_What this task involves_
Look below for the line that contains "At what coordinates should I click to accomplish: Click the -60", then copy it and each following line exactly, through and including the line that contains "Task: Click RSS feed icon beside headline".

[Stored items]
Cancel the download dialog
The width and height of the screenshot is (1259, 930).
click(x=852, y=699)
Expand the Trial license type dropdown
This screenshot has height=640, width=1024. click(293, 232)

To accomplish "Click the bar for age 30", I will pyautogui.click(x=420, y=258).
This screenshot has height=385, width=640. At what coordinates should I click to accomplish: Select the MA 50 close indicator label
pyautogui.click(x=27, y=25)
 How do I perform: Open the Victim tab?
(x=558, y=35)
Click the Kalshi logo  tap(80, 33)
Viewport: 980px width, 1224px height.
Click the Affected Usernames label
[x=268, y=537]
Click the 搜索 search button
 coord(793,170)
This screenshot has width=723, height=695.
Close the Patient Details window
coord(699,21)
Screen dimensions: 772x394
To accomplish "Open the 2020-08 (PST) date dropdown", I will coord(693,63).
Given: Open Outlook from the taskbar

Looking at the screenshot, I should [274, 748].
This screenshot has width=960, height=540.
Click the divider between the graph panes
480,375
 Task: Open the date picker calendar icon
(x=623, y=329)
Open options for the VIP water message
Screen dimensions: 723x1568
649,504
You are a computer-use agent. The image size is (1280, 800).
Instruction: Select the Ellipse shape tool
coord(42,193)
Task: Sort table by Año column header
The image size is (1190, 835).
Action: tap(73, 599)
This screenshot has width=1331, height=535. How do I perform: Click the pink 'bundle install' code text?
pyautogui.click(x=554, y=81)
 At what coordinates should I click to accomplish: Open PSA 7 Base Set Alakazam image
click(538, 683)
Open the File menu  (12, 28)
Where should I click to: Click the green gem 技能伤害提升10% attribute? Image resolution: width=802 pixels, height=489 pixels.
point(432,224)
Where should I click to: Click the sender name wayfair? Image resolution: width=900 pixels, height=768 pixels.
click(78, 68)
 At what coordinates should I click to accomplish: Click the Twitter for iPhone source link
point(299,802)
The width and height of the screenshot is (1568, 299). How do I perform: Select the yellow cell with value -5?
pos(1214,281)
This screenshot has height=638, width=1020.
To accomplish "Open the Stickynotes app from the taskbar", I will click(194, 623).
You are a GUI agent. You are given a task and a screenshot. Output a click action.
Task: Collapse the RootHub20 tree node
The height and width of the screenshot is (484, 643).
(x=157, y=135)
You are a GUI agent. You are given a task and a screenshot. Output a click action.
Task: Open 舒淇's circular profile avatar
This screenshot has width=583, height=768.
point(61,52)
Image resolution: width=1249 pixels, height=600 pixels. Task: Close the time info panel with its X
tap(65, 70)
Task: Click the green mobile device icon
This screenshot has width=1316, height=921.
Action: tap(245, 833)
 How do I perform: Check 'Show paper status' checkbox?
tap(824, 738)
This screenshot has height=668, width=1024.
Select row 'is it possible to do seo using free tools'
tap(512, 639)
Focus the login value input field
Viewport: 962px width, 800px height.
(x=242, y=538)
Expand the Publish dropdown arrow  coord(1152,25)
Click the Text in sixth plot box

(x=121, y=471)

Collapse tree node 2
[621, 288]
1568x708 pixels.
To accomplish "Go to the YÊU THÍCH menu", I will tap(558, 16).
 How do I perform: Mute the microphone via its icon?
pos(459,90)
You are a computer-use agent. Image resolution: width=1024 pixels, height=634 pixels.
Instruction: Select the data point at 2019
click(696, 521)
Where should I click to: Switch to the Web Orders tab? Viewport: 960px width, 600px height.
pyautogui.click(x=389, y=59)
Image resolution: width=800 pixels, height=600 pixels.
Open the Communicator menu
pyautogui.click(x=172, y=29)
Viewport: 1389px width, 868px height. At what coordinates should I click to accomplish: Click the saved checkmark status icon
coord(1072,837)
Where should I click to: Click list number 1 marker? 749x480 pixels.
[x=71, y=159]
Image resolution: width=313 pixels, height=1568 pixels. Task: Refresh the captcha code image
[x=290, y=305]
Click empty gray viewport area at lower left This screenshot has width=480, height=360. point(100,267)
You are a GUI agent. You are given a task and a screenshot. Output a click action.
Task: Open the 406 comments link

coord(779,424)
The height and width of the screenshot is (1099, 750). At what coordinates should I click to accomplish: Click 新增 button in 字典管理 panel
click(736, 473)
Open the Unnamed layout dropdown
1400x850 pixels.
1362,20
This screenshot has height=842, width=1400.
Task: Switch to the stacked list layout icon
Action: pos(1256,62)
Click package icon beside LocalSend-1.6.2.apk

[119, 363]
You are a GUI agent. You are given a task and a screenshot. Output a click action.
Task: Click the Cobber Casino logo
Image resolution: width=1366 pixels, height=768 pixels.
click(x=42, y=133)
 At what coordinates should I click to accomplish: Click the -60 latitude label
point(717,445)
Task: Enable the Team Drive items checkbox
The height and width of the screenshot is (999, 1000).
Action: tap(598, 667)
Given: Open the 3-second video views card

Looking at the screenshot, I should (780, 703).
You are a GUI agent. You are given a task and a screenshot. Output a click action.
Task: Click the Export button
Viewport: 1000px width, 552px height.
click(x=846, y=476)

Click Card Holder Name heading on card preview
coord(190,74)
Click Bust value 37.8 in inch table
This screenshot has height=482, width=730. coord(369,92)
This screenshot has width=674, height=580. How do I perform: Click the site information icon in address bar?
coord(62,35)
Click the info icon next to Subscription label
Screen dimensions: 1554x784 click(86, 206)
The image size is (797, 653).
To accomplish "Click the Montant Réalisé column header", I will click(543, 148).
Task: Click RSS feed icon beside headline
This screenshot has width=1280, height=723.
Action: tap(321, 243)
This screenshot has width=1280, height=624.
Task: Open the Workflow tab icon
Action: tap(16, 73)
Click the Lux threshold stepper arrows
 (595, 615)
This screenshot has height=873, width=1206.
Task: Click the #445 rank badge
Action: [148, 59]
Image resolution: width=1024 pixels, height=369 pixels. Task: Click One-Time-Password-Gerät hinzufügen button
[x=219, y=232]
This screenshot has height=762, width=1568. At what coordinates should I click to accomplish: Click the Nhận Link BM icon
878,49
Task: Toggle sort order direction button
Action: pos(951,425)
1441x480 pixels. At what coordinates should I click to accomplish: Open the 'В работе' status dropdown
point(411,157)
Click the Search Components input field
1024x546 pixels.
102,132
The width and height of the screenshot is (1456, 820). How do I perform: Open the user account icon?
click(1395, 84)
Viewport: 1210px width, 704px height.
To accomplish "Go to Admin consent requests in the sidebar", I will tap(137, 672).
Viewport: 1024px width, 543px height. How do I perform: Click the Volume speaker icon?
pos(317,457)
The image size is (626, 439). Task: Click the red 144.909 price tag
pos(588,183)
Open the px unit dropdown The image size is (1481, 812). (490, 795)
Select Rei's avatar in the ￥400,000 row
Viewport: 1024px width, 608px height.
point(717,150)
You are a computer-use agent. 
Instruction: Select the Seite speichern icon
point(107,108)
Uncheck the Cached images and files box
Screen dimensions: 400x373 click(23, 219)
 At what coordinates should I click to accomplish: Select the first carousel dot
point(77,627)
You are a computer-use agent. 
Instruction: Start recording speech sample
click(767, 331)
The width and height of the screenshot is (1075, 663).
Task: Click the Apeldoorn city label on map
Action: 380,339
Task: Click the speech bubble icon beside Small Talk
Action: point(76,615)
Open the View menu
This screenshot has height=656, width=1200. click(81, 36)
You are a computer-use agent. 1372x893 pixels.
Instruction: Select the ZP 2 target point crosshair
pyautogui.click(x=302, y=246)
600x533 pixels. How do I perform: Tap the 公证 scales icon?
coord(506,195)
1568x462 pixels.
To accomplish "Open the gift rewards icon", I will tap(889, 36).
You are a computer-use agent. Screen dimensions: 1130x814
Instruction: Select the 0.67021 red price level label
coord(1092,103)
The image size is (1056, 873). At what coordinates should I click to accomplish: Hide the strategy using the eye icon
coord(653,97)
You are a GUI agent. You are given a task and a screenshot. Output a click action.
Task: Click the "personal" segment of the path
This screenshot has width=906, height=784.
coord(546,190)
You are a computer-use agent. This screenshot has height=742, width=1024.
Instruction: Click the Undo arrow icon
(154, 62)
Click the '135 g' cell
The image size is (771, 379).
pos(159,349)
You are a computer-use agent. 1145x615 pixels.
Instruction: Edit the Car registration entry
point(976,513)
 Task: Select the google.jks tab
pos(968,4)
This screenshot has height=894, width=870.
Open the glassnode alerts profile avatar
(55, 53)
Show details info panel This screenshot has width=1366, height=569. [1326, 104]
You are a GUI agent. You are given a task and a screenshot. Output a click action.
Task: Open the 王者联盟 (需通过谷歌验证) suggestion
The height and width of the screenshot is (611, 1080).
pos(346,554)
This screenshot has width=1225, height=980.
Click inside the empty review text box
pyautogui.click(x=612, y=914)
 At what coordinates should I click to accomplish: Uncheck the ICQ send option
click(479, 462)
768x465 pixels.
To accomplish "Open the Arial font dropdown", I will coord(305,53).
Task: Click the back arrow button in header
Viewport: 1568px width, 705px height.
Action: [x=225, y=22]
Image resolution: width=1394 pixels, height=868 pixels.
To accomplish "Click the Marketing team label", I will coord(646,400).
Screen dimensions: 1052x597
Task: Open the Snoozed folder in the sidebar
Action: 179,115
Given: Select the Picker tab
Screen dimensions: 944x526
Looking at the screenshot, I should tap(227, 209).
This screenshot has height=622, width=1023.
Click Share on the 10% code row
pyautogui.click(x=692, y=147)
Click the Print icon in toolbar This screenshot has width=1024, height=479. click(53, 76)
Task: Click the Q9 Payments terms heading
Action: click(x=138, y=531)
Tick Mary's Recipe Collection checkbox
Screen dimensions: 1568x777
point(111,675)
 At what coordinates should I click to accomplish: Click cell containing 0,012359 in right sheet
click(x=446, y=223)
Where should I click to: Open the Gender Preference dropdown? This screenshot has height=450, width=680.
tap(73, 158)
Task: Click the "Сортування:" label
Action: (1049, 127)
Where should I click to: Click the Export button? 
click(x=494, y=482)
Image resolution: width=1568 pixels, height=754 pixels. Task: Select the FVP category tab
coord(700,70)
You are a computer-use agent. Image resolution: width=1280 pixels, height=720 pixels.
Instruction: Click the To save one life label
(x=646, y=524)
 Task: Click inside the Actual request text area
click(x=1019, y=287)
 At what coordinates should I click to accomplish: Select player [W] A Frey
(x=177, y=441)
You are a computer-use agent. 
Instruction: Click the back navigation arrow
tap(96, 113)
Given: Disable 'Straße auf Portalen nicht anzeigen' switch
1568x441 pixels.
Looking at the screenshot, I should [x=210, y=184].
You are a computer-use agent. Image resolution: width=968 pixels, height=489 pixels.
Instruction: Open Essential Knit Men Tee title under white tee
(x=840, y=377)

_Task output_
 At what coordinates should I click to accomplish: Click the -60 latitude label
point(717,445)
Task: Enable the Team Drive items checkbox
The height and width of the screenshot is (999, 1000).
Action: tap(598, 667)
Given: Open the 3-second video views card

Looking at the screenshot, I should (780, 703).
You are a GUI agent. You are given a task and a screenshot. Output a click action.
Task: Click the Export button
Viewport: 1000px width, 552px height.
click(x=846, y=476)

Click Card Holder Name heading on card preview
coord(190,74)
Click Bust value 37.8 in inch table
This screenshot has height=482, width=730. coord(369,92)
This screenshot has width=674, height=580. How do I perform: Click the site information icon in address bar?
coord(62,35)
Click the info icon next to Subscription label
Screen dimensions: 1554x784 click(86, 206)
The image size is (797, 653).
To accomplish "Click the Montant Réalisé column header", I will click(543, 148).
Task: Click RSS feed icon beside headline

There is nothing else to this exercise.